Sonu Sahani logo
Sonusahani.com
 How to use Flux 2 in ComfyUI: Quick Setup

How to use Flux 2 in ComfyUI: Quick Setup

0 views
15 min read
#AI

Flux 2 Is Here: Open Weights And Native ComfyUI Support

Black Forest Labs launched Flux 2 this week and released the open weights for Flux 2 dev on Hugging Face. You can check out the open weight models there.

Let me walk through what is new compared to Flux 1 and how to run Flux 2 natively in ComfyUI.

What Flux 2 Improves Over Flux 1

Flux 1 has been a phenomenal image generation model. Flux 2 improves image aesthetics and texture, and it adds new capabilities for referencing up to 10 images simultaneously during editing tasks.

This model is not just text to image or image to image. It supports using images as references for editing, similar to what we used to do in Nano Banana and qwen image edit. It can handle up to 10 images at once.

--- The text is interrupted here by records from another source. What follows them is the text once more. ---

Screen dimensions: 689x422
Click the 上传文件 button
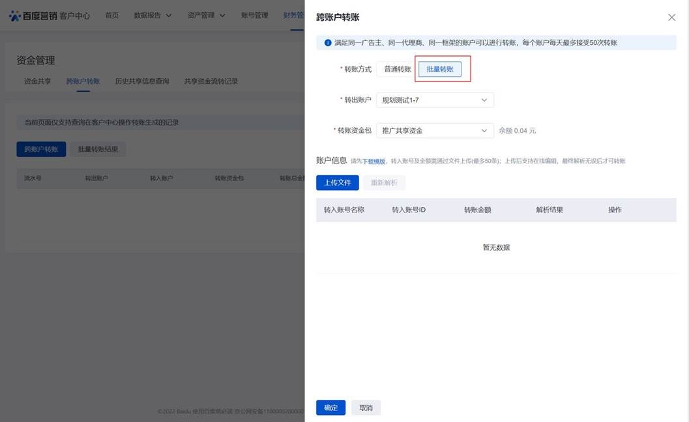pyautogui.click(x=338, y=183)
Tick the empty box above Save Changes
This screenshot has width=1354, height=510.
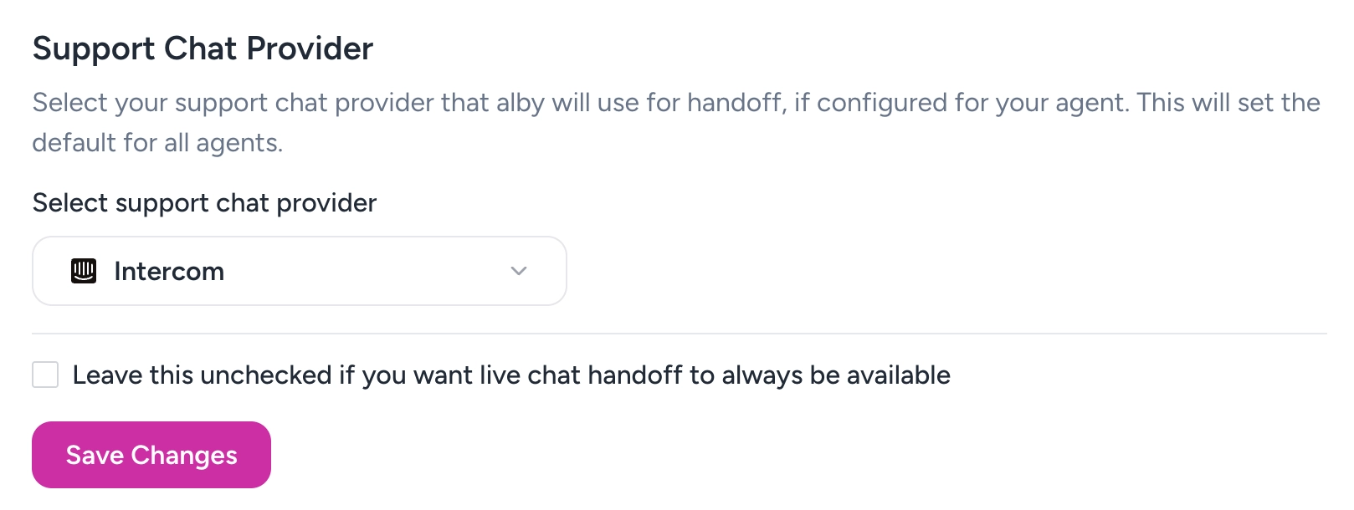[x=45, y=375]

Text rendering is clearer, and prompt adherence has improved significantly. Flux 2 now supports the prompt JSON format. It interprets prompts where you can specify styles, camera angles, lens shots, mood, and coloration. With JSON structured prompts, it is more precise, giving you more detailed control over what you want in controllable image generation.

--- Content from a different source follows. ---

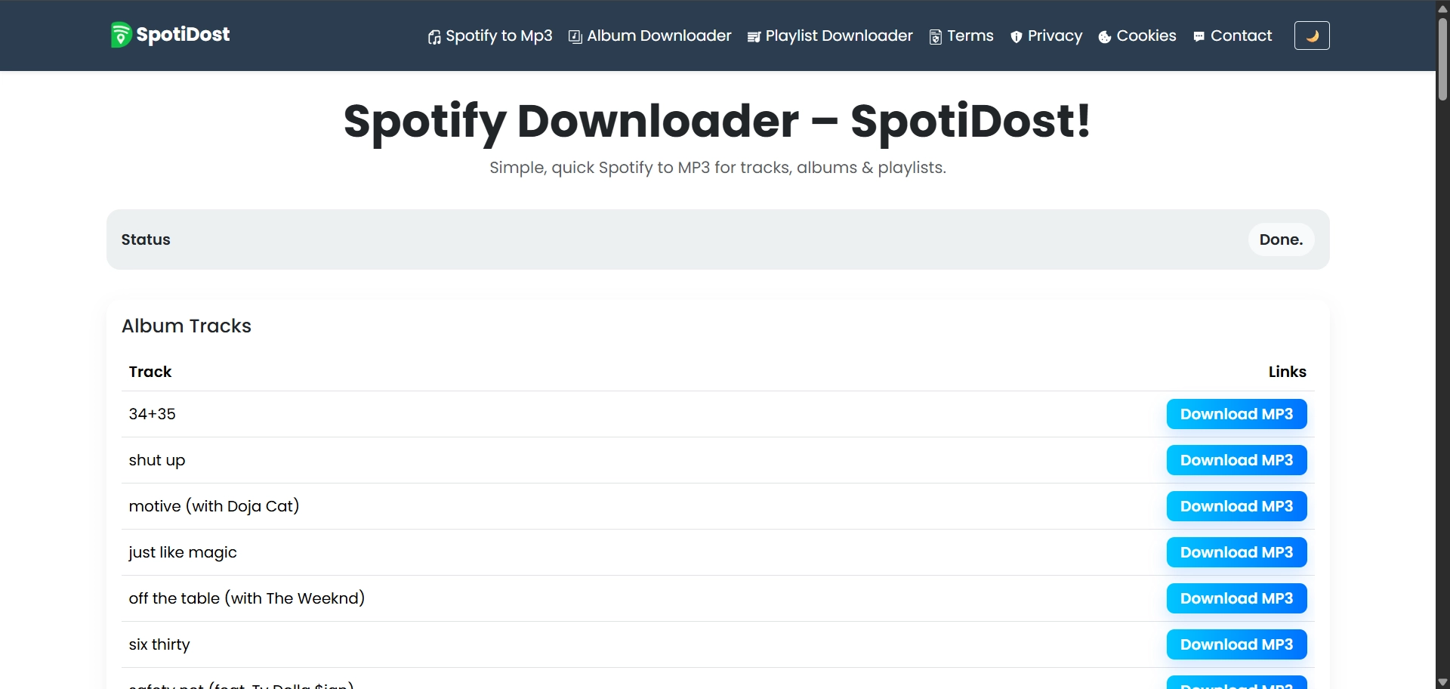Click the shield icon beside Privacy
Viewport: 1450px width, 689px height.
point(1017,37)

Flux 2 has been trained with more real world knowledge, including lighting and spatial logic, resulting in more coherent scenes.

Native 4 Megapixel Generation

Flux 2 can generate 4 megapixel images, which is 4 million pixels. If you look up 4 megapixel resolution on Google, it refers to cameras that support more than 1080p HD resolution. It is a large image size for an AI image generation model.

This is not just pixel enlargement. Flux 2 supports more pixels natively at that 4 megapixel resolution. You will get way more detail than the 1024 pixel images you used to get with previous image generation models.

Flux 2 Is Setup On Hugging Face And In ComfyUI

On Hugging Face, once you grant access to the models and press the agree button, you can download the files. The Flux 2 dev model is 64 GB and requires almost 64 GB of VRAM. No consumer PC can handle that as is.

The ComfyUI team partnered with Nvidia to create an open source FP8 version of the Flux 2 dev model. That makes it more consumer friendly. If you have an Nvidia 4090 or 5090, you should be able to run the FP8 model.

The FP8 model in the ComfyUI Hugging Face repo for Flux 2 is about 35 GB in file size.

New VAE And Text Encoder

We are not using the previous Flux text encoder and VAE anymore. The VAE is a new Flux 2 VAE specifically designed for Flux 2. It is better than previous versions.

The text encoder is now Mistral 3 small. You can use either Flux 2 FP8 or BF16 models. Choose the one that fits your GPU and VRAM.

Prompt adherence has improved a lot because of the text encoder. Flux 2 now uses Mistral language models which understand prompts better than older clip based text encoders like T5.

What To Download

  • Text encoder: Mistral 3 Flux 2 BF16 or FP8
  • VAE: Flux 2 VAE
  • Diffusion model: Flux 2D dev FP8 Mix or BF16

All three files go into their respective subfolders by name inside your ComfyUI models folder.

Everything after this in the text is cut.